## [Data shown]
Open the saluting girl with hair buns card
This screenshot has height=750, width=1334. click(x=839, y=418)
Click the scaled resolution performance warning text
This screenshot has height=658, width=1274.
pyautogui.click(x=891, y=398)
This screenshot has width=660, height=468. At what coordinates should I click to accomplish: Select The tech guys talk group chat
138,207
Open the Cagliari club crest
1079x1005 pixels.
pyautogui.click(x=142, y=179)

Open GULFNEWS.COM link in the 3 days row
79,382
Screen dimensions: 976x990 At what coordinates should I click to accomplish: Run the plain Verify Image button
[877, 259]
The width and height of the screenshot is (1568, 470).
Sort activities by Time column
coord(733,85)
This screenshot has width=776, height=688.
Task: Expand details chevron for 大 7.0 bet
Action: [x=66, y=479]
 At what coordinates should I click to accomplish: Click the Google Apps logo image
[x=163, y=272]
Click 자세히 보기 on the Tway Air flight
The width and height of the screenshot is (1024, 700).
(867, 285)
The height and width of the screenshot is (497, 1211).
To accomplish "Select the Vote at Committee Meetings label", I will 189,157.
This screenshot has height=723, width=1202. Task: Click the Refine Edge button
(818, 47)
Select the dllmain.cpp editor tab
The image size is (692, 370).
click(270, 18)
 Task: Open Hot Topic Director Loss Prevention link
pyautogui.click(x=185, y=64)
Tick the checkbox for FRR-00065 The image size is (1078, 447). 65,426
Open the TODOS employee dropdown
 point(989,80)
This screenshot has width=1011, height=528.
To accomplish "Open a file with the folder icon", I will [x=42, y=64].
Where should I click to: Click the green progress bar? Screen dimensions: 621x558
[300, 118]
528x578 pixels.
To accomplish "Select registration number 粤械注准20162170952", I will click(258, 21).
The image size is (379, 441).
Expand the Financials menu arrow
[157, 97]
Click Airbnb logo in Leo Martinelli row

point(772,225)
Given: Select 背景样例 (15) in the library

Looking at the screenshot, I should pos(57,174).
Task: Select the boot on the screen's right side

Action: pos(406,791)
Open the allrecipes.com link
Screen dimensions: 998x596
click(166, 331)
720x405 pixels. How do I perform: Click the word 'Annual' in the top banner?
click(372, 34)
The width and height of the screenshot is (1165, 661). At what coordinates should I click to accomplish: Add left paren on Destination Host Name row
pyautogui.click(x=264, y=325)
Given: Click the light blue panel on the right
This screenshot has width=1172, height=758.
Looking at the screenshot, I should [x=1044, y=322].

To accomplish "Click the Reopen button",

## [Aim of the exercise]
From the line with "At what coordinates should I click to accomplish: Click" through the final line of the records, return each line exactly. Leave out the rest.

## [Exercise response]
 At what coordinates should I click to accomplish: Click the Google Apps logo image
[x=163, y=272]
Click 자세히 보기 on the Tway Air flight
The width and height of the screenshot is (1024, 700).
(867, 285)
The height and width of the screenshot is (497, 1211).
To accomplish "Select the Vote at Committee Meetings label", I will 189,157.
This screenshot has height=723, width=1202. Task: Click the Refine Edge button
(818, 47)
Select the dllmain.cpp editor tab
The image size is (692, 370).
click(270, 18)
 Task: Open Hot Topic Director Loss Prevention link
pyautogui.click(x=185, y=64)
Tick the checkbox for FRR-00065 The image size is (1078, 447). 65,426
Open the TODOS employee dropdown
 point(989,80)
This screenshot has width=1011, height=528.
To accomplish "Open a file with the folder icon", I will [x=42, y=64].
Where should I click to: Click the green progress bar? Screen dimensions: 621x558
[300, 118]
528x578 pixels.
To accomplish "Select registration number 粤械注准20162170952", I will click(258, 21).
The image size is (379, 441).
Expand the Financials menu arrow
[157, 97]
Click Airbnb logo in Leo Martinelli row

point(772,225)
Given: Select 背景样例 (15) in the library

Looking at the screenshot, I should pos(57,174).
Task: Select the boot on the screen's right side

Action: pos(406,791)
Open the allrecipes.com link
Screen dimensions: 998x596
click(166, 331)
720x405 pixels. How do I perform: Click the word 'Annual' in the top banner?
click(372, 34)
The width and height of the screenshot is (1165, 661). At what coordinates should I click to accomplish: Add left paren on Destination Host Name row
pyautogui.click(x=264, y=325)
Given: Click the light blue panel on the right
This screenshot has width=1172, height=758.
Looking at the screenshot, I should [x=1044, y=322].

To accomplish "Click the Reopen button",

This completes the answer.